下蛇窪村で定免がはじまるのは享保十年で、以後定免年期は異なるが、幕末明治までそれが続く。定免に関する表をつくると別表のようになる。最初は同十二年までの三ヵ年、以後寛政四年(一七九二)まで五ヵ年期の定免が、宝暦六・同七年の二ヵ年を除いて十三回続いている。宝暦六・同七年ともに、年貢米・永ともその前の五ヵ年の定免期間と、またそれに続く五ヵ年の定免期間のものと全く同じであるので、何故このように一年ずつ切離さなければならなかったのかわからない。また寛延元年(一七四八)から同三年までの分は、どの年貢免状にも「当辰ゟ申迄五ケ年定免」としながら、実際は寛延元申年から、同三午年までの三年で終わって、宝暦元未年(一七五一)から次の定免年期に入っている。

 定免年期が五ヵ年から十ヵ年に移る中間に、寛政五・六・七年の単年期定免の時期がある。
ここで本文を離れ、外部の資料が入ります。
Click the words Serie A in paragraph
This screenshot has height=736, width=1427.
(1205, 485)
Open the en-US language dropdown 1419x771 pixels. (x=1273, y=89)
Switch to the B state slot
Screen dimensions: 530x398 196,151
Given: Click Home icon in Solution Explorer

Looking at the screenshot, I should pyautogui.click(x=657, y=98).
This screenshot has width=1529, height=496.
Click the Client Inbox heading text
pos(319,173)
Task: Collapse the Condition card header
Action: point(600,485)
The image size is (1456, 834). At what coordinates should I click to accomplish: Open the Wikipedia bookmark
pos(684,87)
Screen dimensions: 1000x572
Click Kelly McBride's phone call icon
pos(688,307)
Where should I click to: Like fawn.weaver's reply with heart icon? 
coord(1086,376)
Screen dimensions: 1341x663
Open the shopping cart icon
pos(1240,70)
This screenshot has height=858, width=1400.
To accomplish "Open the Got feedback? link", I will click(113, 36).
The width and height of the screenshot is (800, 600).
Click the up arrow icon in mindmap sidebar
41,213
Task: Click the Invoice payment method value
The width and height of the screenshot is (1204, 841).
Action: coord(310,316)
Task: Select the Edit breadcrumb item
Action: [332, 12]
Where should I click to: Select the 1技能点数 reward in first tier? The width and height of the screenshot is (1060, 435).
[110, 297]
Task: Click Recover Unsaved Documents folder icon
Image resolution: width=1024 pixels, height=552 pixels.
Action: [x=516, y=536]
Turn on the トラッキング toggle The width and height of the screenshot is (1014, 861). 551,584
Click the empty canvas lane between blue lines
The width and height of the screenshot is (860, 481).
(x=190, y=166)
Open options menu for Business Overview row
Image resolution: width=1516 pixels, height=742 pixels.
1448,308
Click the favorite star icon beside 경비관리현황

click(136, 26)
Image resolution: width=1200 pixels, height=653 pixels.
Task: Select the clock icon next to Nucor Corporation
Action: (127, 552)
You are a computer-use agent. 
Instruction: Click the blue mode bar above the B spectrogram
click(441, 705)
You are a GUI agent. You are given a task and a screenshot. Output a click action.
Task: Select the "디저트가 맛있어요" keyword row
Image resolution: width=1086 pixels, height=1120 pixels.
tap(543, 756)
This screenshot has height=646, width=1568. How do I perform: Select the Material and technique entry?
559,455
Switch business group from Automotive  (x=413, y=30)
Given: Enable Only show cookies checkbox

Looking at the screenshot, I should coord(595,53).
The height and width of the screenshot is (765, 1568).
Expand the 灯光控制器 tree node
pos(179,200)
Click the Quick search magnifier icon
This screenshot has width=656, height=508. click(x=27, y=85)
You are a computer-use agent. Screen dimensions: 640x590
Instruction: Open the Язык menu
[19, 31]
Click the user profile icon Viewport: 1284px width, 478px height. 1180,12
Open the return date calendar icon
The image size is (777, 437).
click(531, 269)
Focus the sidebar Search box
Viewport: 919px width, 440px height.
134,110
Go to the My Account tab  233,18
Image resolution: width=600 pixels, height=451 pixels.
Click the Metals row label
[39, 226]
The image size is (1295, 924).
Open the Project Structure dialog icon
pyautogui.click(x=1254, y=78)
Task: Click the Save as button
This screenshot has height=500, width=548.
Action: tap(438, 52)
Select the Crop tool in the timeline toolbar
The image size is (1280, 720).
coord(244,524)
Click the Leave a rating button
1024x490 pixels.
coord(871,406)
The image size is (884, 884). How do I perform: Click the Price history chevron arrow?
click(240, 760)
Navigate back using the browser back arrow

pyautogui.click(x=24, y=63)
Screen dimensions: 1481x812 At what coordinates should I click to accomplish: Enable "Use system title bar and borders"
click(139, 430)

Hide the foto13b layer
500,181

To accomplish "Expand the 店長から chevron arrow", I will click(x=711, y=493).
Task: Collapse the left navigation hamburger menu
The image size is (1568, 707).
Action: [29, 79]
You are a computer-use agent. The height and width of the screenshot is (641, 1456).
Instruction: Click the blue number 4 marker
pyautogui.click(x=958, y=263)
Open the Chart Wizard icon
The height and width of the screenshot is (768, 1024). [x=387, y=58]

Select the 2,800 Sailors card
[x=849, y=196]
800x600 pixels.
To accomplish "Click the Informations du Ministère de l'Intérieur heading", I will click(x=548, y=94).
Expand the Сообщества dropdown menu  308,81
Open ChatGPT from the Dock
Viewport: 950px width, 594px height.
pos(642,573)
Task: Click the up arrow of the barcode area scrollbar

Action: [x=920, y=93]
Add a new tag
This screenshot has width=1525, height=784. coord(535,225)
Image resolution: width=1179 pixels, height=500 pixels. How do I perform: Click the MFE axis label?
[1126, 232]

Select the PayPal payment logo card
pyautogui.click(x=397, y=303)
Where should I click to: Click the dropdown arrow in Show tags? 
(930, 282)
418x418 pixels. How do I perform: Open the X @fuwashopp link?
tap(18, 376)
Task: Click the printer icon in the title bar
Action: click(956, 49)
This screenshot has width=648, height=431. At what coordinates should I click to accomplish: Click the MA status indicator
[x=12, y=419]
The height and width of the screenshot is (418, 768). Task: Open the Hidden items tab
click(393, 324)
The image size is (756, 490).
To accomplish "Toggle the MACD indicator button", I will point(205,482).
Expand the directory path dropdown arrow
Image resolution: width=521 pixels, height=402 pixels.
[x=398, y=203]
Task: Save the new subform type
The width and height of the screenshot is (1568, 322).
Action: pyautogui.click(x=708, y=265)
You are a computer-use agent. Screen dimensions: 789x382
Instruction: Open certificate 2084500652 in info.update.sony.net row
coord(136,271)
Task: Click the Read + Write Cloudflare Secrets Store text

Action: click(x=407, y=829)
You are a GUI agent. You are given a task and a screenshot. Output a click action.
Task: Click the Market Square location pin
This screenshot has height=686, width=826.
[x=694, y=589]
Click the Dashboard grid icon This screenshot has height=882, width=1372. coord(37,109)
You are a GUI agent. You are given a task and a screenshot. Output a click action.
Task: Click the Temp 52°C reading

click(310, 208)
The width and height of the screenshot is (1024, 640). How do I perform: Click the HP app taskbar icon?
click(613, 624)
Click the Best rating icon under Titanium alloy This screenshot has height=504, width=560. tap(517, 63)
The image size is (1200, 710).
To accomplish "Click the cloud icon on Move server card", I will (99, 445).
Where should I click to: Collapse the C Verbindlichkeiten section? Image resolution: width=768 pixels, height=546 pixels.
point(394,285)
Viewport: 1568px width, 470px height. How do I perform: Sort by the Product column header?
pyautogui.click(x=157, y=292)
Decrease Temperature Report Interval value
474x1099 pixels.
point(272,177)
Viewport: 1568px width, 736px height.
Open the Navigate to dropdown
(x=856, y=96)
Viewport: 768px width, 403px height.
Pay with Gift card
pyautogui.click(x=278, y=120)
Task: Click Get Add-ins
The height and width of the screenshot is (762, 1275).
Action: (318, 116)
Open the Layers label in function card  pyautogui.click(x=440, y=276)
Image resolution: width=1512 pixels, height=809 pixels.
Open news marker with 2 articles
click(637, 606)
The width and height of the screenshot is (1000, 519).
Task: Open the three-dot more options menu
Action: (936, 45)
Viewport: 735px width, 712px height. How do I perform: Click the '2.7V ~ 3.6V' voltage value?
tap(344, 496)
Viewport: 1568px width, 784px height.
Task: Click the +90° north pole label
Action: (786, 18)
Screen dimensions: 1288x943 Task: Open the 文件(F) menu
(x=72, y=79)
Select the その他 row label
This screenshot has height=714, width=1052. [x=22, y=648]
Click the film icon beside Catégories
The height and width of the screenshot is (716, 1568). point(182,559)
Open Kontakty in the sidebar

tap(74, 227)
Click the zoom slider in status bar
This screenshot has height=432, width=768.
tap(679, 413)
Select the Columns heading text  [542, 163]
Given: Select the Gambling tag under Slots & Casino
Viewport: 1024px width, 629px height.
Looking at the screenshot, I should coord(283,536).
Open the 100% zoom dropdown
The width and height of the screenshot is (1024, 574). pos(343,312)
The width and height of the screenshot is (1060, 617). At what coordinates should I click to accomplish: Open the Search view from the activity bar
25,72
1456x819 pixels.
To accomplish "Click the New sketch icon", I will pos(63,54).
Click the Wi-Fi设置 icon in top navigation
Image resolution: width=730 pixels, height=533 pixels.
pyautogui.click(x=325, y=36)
たとえば、寛政五丑年のものは、年貢免状の後書きのところが「当丑壱ケ年定免」となっており、寛政六寅年分は「当寅壱ケ年定免」、寛政七卯年分は「当卯壱ケ年定免」と書かれているので、これは明らかに単年期定免であるが、この間のものはその前の五ヵ年定免期間(天明八年より寛政四年)のものと、年貢米・永ともにまったくかわらないので、なぜ単年期定免になったのかわからない。

 単年期定免が寛政五・六・七年と三年続いたあとの寛政八年(一七九六)から一〇ヵ年期定免の時代となり、以後寛政八年より文化二年(一八〇五)まで、文化三年より文化十二年(一八一五)まで、文化十三年より文政八年(一八二五)まで、文政九年より天保六年(一八三五)まで、天保七年より弘化二年(一八四五)まで、弘化三年より安政二年(一八五五)まで、安政三年より慶応元年(一八六五)までとなり、最後が慶応二年より明治八年(一八七五)までとなっているが、実際には明治四年で下蛇窪村の年貢免状は終わりになっている。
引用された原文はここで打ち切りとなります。